> WORK REQUIRED: Show all lines below holding the string "table".

Saved entries
^^^^^^^^^^^^^^^^

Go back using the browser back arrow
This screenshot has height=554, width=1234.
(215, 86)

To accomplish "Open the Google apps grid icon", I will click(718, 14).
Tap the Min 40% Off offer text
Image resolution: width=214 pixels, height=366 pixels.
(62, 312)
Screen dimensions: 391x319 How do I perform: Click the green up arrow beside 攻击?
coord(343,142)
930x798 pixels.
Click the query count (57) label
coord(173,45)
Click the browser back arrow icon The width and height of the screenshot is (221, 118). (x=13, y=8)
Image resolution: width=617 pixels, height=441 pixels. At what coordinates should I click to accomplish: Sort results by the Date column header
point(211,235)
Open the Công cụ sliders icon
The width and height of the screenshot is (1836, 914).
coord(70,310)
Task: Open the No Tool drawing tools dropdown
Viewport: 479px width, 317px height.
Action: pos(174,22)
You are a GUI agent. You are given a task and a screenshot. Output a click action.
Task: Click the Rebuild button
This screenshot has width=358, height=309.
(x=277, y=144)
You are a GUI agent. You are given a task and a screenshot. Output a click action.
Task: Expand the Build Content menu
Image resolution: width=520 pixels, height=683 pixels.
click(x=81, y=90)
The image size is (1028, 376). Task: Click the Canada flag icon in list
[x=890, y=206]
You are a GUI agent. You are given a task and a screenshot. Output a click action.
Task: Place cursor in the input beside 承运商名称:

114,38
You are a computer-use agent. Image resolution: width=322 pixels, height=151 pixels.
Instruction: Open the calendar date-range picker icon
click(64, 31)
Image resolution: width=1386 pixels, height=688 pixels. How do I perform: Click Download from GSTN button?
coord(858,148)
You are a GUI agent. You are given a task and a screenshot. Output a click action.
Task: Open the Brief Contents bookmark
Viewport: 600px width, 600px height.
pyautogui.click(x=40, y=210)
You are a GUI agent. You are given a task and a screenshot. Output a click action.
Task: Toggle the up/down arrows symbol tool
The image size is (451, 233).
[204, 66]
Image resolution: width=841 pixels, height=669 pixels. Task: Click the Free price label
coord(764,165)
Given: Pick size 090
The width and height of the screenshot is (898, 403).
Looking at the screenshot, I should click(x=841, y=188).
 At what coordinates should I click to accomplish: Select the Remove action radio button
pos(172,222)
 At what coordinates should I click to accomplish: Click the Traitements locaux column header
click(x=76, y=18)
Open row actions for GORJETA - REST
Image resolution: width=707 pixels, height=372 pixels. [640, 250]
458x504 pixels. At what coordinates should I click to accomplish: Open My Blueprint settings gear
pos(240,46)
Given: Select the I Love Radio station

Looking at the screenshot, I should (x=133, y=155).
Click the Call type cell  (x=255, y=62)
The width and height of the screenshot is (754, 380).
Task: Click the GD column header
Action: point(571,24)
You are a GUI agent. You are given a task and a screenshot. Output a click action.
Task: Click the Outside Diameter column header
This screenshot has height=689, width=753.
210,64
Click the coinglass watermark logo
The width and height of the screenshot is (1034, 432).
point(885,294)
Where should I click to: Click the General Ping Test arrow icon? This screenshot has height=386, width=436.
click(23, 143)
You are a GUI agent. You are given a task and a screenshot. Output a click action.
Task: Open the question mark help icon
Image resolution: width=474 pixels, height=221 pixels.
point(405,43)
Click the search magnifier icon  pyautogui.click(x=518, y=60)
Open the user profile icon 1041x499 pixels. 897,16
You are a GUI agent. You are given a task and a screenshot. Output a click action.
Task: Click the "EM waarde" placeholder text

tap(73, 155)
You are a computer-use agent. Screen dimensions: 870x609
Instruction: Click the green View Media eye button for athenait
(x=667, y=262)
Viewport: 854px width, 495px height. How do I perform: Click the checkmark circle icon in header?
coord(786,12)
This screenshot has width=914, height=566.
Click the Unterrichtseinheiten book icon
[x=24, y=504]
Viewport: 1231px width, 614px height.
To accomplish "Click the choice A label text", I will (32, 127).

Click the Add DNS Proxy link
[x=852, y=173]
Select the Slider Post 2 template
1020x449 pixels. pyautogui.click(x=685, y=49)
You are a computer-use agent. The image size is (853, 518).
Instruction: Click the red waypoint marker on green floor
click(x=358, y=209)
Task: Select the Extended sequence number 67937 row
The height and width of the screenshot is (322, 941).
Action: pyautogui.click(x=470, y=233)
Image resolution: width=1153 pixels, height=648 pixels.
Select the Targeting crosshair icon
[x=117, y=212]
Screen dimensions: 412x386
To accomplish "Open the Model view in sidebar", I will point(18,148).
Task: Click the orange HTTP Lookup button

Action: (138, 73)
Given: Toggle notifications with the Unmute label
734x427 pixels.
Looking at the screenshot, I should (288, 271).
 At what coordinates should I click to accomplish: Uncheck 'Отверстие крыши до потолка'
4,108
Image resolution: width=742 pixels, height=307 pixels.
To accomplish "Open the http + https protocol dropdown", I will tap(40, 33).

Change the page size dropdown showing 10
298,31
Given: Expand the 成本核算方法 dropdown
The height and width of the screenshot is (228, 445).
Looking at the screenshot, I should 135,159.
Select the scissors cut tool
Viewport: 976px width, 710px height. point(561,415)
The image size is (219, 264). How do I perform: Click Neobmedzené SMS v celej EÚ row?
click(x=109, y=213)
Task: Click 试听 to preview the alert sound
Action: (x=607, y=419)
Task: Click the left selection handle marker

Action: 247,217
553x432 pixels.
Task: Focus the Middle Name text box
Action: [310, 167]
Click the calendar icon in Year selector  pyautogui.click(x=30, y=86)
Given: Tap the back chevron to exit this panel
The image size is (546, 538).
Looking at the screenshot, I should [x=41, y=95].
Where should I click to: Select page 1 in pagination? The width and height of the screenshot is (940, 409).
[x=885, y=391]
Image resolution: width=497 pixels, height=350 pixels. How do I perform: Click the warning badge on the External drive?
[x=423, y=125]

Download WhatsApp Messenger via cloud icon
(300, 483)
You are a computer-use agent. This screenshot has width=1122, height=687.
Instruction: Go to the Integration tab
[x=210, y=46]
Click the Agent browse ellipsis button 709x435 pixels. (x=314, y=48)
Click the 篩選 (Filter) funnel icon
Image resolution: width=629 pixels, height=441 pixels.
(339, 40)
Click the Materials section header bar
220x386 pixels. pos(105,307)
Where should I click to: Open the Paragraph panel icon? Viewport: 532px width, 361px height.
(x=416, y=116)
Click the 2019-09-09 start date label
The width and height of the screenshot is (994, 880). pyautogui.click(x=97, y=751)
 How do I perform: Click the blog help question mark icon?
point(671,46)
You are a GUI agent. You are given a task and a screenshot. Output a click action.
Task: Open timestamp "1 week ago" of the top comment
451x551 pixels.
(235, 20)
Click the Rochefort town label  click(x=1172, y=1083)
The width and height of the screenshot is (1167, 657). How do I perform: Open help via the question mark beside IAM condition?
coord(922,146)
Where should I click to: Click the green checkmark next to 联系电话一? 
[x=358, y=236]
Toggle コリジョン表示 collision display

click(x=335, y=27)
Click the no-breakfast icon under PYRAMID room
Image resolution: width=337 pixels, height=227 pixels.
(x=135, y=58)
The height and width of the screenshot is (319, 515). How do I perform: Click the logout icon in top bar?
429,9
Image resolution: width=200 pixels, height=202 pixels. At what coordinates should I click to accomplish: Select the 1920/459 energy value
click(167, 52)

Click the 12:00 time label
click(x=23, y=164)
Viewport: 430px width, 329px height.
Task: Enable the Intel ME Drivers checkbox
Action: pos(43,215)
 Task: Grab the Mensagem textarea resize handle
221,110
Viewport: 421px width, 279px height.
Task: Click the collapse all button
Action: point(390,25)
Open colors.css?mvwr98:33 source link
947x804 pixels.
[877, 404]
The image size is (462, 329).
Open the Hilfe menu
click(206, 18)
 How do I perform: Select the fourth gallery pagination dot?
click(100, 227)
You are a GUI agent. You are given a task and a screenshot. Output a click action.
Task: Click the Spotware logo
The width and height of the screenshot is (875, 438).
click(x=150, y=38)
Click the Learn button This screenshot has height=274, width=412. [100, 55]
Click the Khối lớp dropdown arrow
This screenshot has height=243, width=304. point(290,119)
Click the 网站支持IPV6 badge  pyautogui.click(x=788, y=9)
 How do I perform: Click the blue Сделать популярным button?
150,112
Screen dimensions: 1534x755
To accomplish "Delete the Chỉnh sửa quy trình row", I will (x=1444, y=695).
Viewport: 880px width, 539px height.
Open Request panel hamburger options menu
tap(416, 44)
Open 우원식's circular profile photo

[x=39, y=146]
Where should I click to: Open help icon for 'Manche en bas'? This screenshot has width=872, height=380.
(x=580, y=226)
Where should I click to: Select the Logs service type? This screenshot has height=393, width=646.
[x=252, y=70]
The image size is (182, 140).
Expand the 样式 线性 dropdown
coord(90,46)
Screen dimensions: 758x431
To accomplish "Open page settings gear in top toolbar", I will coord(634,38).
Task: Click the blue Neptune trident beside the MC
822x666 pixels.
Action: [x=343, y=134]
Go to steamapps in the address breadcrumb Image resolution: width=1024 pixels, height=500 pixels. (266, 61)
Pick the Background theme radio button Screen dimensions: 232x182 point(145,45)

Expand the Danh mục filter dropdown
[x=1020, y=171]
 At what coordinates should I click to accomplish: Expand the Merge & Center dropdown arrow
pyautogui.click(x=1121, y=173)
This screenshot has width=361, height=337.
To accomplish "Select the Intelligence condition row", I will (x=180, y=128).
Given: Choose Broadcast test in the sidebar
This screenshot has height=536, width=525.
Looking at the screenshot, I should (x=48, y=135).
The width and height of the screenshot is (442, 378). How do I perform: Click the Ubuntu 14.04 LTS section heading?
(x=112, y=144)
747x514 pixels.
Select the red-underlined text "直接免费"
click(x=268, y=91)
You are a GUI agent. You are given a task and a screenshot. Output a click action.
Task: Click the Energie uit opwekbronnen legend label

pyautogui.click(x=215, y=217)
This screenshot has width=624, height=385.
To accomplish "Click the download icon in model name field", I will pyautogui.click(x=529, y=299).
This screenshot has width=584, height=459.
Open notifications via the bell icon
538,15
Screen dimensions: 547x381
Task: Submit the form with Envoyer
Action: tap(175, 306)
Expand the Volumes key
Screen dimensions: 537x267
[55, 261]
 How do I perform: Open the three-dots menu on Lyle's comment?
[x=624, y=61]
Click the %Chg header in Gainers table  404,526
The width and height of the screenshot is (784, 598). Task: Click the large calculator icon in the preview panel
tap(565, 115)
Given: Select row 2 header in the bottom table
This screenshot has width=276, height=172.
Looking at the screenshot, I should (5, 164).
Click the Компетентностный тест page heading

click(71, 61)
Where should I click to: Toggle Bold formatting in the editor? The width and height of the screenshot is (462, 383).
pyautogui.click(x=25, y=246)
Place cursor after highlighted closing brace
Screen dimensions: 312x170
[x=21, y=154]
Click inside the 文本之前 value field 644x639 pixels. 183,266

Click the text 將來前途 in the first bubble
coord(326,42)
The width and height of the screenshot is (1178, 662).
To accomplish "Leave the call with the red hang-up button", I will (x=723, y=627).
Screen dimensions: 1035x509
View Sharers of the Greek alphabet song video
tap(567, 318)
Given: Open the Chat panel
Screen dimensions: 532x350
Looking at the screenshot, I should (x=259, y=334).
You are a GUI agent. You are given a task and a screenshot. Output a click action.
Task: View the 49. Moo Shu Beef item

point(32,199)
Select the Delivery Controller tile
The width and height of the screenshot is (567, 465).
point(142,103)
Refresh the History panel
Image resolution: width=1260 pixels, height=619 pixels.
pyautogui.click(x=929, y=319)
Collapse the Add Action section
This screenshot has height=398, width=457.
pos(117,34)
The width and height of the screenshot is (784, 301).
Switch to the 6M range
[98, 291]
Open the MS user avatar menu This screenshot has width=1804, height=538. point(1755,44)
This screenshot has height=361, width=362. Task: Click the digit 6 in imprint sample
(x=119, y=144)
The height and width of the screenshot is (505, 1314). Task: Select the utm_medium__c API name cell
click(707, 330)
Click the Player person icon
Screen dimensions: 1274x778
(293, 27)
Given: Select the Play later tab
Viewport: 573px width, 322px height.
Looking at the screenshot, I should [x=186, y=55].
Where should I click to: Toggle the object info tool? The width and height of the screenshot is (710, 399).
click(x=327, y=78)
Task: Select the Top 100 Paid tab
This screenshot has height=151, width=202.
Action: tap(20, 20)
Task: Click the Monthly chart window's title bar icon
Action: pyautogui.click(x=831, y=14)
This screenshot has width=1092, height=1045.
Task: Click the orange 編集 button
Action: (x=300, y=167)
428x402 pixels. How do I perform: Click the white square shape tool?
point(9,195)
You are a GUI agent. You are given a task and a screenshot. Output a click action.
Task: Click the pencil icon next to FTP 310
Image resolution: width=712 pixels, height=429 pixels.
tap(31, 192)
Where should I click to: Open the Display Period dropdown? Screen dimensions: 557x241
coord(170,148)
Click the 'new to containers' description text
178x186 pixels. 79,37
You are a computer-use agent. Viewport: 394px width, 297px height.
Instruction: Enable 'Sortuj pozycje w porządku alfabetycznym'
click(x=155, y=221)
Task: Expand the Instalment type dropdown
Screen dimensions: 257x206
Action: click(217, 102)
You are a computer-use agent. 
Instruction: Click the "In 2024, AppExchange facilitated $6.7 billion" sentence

^^^^^^^^^^^^^^^^

> WRITTEN RESPONSE:
Click the %Chg header in Gainers table  404,526
Given: Select row 2 header in the bottom table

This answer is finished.